Ce n’est pas l’un ou l’autre, c’est l’un et l’autre. « Il faut les deux ensemble pour créer l’effet, précise Andrea. C’est une chose que je dois à Saul Steinberg, un de mes dessinateurs favoris. Cette liberté de fabriquer une image où chacun a été sculpté de façon propre, et à laquelle on croit cependant ». Il ne faut pas chercher la logique. Il faut chercher le désir. C’est-à-dire : l’émotion. Pour conclure le chapitre des influences, donnons la parole au créateur lui-même, qui s’est longtemps situé « quelque part entre Balthus et Bacon ». Quand bien même son univers est plus féminin que celui du gredin britannique : « J’ai énormément aimé sa peinture, sans avoir envie de le suivre formellement. » Est-ce bien vrai ? Bacon et Andrea ont en commun d’inventer des espaces à la fois concrets et abstraits, pourvus de lignes de fuite apparentes, à la croisée de la figure géométrique, et du lieu utopique.
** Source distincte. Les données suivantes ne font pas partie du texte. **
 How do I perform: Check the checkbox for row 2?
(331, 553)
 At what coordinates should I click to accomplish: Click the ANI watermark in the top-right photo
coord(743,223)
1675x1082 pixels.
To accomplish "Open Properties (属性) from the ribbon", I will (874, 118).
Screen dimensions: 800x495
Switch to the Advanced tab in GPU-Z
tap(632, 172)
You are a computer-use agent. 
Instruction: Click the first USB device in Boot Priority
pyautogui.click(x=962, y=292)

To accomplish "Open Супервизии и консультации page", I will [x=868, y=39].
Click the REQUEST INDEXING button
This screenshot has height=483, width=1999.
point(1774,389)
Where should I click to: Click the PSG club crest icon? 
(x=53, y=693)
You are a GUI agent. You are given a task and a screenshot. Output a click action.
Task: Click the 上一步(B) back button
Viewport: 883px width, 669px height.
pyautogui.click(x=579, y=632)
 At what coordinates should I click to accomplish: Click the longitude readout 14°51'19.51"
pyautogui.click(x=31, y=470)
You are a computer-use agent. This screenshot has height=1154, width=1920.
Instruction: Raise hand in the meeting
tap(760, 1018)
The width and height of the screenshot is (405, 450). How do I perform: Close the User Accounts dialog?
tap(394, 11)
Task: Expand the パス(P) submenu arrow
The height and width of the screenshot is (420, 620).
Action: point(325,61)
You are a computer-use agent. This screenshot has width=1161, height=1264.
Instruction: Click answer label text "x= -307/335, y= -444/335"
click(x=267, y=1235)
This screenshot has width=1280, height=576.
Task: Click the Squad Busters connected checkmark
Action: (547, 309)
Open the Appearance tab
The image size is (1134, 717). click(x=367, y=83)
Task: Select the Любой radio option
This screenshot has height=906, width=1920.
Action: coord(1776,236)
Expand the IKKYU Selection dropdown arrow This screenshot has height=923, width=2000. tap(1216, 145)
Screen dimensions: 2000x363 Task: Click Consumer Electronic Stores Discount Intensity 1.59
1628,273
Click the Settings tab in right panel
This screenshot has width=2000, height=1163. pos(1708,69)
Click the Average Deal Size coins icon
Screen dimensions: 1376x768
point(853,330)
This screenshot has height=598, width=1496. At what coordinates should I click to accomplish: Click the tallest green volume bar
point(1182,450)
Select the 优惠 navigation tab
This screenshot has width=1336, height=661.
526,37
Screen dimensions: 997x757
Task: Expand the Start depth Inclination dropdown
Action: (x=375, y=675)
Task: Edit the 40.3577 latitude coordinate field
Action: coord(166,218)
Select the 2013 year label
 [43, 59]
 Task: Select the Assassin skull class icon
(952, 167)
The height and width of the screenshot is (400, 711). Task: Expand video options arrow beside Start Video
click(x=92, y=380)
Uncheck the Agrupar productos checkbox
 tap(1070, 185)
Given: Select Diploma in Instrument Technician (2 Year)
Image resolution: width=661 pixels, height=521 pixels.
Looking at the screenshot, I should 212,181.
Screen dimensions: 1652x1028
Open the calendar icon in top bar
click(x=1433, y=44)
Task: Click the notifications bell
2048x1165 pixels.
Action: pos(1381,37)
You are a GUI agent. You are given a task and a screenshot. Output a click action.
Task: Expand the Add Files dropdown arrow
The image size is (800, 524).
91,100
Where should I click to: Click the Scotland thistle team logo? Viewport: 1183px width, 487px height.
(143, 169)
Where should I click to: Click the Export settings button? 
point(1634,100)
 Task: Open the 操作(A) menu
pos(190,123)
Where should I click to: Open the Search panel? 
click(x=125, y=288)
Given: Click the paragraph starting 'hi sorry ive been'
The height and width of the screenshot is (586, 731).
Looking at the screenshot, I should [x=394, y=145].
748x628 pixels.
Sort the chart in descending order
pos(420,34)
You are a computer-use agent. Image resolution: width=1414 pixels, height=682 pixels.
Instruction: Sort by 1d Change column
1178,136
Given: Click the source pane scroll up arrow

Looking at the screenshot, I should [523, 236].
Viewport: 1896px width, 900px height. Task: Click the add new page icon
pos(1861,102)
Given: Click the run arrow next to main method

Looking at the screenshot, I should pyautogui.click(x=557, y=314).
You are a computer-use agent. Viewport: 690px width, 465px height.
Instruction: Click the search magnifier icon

Comme si Mondrian avait placé entre ses carrés et ses segments des fantômes de chair.

Kunst-théorie, 2008-2014 Technique mixte sur papier, 150x180cm

Quant à Balthus, gageons que la liberté de son érotisme prémunit encore ses héritiers contre l’autocensure : « Jusqu’à présent, plaisante Andrea, la police des mœurs n’est pas venue sonner à ma porte ! » Plusieurs de ses songes dérivés d’Alice au pays des merveilles – personnage clé de sa galaxie, au point d’avoir illustré la version la plus radicale, et la plus culte, du conte de Lewis Carroll – seront aussi à savourer. Tel un signe du destin, ou une ironie du sort, rappelons qu’Hergé, le père de Tintin, fut l’un des premiers groupies et acheteurs de Pat Andrea. L’exposition genevoise porte un titre de roman : La Visite surprise. Comme un rappel que les créatures de fiction et les spectateurs peuvent s’étonner réciproquement. « Les femmes scrutent le visiteur, l’une est si masquée qu’elle tombe. Elle ne pense pas au chien car tout est centré sur l’extérieur. Le personnage principal est peut-être le regardeur du tableau… », médite Andrea. Que l’artiste sou-haite-t-il que ses théâtres inspirent à son public ? « J’aimerais avoir montré un monde irréel… mais qui existe. Et que cette possibilité, aussi émotionnelle soit-elle, fasse réfléchir ». Ce monde impossible serait-il un autoportrait ? Le Néerlandais ne nous réfute pas : « Je suis né en 1942, pendant la guerre. Mes parents cachaient une femme juive dans un espace secret, sous le plancher. C’est vrai qu’on trouve pas mal de figures cachées dans mes images. Et sur la question de l’amour, je crois être parti de mon vécu. Je représente peut-être ma relation aux femmes, dans tous ses sens : le désir, le beau de la relation, la catastrophe aussi… Cette sincérité a été perçue, j’espère. » Voilà le mot : au-delà du juste, du beau, du choc – l’extrême sincérité de cette œuvre centrale dans l’histoire de la peinture récente, et dont il est possible par miracle d’acquérir encore quelques éclats.